§ **TASK DIRECTIONS**
Copy the records exactly, from the start through the line containing "[x=390, y=48]", including that line.

* start DATASET EXCERPTS *

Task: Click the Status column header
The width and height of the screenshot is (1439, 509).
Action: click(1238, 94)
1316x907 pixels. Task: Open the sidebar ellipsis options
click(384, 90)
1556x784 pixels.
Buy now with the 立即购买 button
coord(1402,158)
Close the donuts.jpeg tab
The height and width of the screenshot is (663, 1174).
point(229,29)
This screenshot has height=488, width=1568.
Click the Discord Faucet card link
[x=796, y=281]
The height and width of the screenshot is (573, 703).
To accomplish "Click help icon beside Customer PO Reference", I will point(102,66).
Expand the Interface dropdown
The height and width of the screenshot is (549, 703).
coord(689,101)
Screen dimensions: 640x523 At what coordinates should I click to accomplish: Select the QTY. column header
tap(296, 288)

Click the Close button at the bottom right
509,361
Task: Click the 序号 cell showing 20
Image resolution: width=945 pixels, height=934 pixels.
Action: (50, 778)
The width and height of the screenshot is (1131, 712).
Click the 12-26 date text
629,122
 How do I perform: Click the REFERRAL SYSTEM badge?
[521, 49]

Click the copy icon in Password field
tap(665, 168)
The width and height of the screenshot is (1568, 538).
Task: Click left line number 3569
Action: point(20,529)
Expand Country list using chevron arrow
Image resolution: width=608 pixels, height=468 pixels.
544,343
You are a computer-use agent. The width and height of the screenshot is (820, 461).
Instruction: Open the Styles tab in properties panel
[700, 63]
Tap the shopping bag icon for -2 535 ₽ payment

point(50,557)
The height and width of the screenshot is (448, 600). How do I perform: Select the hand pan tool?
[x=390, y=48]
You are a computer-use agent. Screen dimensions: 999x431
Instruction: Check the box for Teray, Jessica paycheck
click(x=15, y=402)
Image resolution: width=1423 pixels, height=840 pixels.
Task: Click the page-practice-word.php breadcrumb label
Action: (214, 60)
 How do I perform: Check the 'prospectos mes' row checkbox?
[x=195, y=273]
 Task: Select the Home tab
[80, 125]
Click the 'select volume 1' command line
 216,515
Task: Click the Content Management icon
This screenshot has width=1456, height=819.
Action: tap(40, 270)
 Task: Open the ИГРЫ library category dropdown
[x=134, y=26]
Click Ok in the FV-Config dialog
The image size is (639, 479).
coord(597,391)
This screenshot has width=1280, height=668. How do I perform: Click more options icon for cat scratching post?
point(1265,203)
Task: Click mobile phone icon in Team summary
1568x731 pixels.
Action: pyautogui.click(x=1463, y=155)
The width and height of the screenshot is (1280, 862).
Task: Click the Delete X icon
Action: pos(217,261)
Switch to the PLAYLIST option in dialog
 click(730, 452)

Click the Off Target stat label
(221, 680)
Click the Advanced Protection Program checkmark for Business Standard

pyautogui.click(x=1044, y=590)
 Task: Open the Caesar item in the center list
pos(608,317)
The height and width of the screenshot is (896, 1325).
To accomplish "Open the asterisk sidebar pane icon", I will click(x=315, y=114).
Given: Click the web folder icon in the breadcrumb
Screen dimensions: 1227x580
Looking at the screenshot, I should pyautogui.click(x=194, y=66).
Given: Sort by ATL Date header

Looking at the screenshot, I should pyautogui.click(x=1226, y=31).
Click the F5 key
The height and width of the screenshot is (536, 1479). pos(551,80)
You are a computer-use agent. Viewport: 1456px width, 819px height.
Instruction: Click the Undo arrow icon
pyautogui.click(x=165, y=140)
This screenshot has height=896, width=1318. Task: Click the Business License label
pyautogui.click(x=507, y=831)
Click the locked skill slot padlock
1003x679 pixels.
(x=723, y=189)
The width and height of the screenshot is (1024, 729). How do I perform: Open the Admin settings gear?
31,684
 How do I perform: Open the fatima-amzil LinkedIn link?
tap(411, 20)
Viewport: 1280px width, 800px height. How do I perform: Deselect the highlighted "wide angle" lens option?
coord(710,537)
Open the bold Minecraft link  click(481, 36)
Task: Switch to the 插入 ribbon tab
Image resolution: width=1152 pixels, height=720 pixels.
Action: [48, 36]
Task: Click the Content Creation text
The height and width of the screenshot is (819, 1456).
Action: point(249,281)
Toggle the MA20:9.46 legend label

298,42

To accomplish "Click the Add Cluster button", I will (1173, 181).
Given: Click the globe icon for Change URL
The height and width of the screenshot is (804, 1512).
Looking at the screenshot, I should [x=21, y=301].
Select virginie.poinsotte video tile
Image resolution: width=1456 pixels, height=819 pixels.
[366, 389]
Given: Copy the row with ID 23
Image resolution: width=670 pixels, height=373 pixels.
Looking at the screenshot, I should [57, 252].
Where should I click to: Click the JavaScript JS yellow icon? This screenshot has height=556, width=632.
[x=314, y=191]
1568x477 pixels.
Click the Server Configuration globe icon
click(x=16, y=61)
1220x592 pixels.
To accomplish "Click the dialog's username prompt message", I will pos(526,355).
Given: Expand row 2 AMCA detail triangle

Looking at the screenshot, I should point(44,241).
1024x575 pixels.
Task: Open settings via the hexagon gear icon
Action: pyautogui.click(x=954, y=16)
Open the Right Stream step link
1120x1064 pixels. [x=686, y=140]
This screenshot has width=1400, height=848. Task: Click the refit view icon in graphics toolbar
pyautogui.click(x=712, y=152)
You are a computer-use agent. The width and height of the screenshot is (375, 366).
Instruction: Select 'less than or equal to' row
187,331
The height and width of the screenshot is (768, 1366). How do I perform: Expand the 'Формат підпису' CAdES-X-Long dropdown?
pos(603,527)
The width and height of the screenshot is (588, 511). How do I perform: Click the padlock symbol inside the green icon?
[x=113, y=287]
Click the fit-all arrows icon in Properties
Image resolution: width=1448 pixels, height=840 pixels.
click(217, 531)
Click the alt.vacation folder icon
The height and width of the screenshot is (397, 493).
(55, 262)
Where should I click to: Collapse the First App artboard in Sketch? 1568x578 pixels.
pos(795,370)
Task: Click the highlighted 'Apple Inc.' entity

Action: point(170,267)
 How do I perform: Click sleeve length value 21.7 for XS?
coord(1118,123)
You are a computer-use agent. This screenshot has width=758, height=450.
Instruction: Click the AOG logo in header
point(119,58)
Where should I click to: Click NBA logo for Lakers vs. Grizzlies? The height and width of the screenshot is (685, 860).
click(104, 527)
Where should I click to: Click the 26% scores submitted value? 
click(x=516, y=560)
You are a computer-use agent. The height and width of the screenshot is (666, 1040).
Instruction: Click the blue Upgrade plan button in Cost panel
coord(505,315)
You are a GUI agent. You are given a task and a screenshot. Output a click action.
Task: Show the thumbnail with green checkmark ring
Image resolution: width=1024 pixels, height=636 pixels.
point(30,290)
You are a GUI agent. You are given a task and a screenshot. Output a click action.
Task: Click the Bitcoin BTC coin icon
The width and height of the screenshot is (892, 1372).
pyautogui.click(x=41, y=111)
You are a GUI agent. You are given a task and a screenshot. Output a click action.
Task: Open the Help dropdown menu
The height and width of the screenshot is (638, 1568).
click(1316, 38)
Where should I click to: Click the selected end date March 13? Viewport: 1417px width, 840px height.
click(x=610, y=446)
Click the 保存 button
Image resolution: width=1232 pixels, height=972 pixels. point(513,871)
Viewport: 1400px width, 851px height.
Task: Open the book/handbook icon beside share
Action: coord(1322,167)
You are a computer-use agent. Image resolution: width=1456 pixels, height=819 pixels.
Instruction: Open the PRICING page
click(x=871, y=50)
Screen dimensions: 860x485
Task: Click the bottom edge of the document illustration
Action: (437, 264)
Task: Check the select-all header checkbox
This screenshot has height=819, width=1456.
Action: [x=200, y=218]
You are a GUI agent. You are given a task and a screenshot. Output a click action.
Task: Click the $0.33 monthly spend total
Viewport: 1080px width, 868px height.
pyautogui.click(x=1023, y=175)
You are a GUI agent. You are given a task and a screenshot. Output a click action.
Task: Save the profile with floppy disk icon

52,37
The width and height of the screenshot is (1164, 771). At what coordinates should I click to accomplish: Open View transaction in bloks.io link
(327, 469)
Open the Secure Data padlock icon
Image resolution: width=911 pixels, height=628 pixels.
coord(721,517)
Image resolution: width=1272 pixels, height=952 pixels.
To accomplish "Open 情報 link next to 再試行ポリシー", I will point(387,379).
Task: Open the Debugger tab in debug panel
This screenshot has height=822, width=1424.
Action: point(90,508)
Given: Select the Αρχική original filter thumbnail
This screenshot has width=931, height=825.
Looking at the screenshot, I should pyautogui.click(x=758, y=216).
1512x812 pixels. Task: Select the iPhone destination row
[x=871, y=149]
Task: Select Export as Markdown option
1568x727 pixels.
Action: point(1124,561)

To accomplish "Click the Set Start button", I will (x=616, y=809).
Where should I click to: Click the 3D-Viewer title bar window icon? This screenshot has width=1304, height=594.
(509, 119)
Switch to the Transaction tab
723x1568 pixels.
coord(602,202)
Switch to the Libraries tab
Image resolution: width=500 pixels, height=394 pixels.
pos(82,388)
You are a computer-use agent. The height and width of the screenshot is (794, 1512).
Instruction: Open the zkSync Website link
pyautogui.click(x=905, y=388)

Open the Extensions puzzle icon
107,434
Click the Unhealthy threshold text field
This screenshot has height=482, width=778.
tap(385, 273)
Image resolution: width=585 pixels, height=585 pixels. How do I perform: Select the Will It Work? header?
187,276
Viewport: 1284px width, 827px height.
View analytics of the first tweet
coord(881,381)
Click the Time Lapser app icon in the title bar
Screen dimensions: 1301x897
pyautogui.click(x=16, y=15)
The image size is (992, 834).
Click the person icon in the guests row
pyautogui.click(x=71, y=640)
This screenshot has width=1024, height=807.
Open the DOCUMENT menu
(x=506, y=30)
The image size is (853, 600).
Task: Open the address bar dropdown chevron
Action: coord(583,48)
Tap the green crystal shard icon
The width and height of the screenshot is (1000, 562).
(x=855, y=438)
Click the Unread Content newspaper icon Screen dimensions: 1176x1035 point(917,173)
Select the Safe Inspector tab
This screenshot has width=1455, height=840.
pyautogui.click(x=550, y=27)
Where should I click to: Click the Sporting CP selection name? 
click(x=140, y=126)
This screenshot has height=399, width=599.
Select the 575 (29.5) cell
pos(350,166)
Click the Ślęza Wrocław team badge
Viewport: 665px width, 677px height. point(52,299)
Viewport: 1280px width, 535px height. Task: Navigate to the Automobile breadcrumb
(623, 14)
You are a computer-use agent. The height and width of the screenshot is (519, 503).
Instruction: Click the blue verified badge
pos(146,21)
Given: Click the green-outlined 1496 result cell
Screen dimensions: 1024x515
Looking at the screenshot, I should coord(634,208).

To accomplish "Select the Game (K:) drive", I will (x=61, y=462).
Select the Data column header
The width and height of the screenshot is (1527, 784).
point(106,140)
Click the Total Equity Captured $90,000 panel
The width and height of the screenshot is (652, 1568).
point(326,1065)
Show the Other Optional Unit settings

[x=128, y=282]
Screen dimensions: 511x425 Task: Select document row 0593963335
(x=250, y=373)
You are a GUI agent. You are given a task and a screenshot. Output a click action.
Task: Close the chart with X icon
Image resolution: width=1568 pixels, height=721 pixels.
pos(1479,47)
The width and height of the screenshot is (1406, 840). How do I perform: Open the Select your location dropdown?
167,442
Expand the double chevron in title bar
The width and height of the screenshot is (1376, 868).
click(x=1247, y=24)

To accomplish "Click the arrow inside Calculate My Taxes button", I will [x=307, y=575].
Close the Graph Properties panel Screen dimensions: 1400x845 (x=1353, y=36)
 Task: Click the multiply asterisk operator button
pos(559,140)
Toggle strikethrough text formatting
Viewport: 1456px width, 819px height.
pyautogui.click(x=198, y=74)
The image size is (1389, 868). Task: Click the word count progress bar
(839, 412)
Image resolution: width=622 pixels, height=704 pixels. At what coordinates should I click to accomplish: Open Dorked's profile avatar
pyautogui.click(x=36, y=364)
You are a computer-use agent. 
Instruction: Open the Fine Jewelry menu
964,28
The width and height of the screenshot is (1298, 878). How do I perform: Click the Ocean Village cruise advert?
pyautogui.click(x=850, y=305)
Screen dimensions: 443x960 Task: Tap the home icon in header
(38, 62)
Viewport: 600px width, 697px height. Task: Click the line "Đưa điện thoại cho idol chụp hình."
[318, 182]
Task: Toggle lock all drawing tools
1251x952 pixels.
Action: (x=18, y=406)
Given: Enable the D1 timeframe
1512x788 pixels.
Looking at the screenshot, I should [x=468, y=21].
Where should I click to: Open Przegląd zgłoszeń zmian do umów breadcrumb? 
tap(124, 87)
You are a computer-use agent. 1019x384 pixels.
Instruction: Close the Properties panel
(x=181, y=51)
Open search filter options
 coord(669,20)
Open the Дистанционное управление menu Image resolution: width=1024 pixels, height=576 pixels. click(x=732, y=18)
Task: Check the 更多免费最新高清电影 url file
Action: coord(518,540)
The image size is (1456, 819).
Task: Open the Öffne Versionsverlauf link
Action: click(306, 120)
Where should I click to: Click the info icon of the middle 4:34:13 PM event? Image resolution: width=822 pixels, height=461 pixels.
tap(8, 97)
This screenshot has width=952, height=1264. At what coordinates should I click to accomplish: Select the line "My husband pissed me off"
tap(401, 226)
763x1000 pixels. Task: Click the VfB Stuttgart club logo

* end DATASET EXCERPTS *

§ **RESPONSE TO THE TASK**
Task: Click the Status column header
The width and height of the screenshot is (1439, 509).
Action: click(1238, 94)
1316x907 pixels. Task: Open the sidebar ellipsis options
click(384, 90)
1556x784 pixels.
Buy now with the 立即购买 button
coord(1402,158)
Close the donuts.jpeg tab
The height and width of the screenshot is (663, 1174).
point(229,29)
This screenshot has height=488, width=1568.
Click the Discord Faucet card link
[x=796, y=281]
The height and width of the screenshot is (573, 703).
To accomplish "Click help icon beside Customer PO Reference", I will point(102,66).
Expand the Interface dropdown
The height and width of the screenshot is (549, 703).
coord(689,101)
Screen dimensions: 640x523 At what coordinates should I click to accomplish: Select the QTY. column header
tap(296, 288)

Click the Close button at the bottom right
509,361
Task: Click the 序号 cell showing 20
Image resolution: width=945 pixels, height=934 pixels.
Action: (50, 778)
The width and height of the screenshot is (1131, 712).
Click the 12-26 date text
629,122
 How do I perform: Click the REFERRAL SYSTEM badge?
[521, 49]

Click the copy icon in Password field
tap(665, 168)
The width and height of the screenshot is (1568, 538).
Task: Click left line number 3569
Action: point(20,529)
Expand Country list using chevron arrow
Image resolution: width=608 pixels, height=468 pixels.
544,343
You are a computer-use agent. The width and height of the screenshot is (820, 461).
Instruction: Open the Styles tab in properties panel
[700, 63]
Tap the shopping bag icon for -2 535 ₽ payment

point(50,557)
The height and width of the screenshot is (448, 600). How do I perform: Select the hand pan tool?
[x=390, y=48]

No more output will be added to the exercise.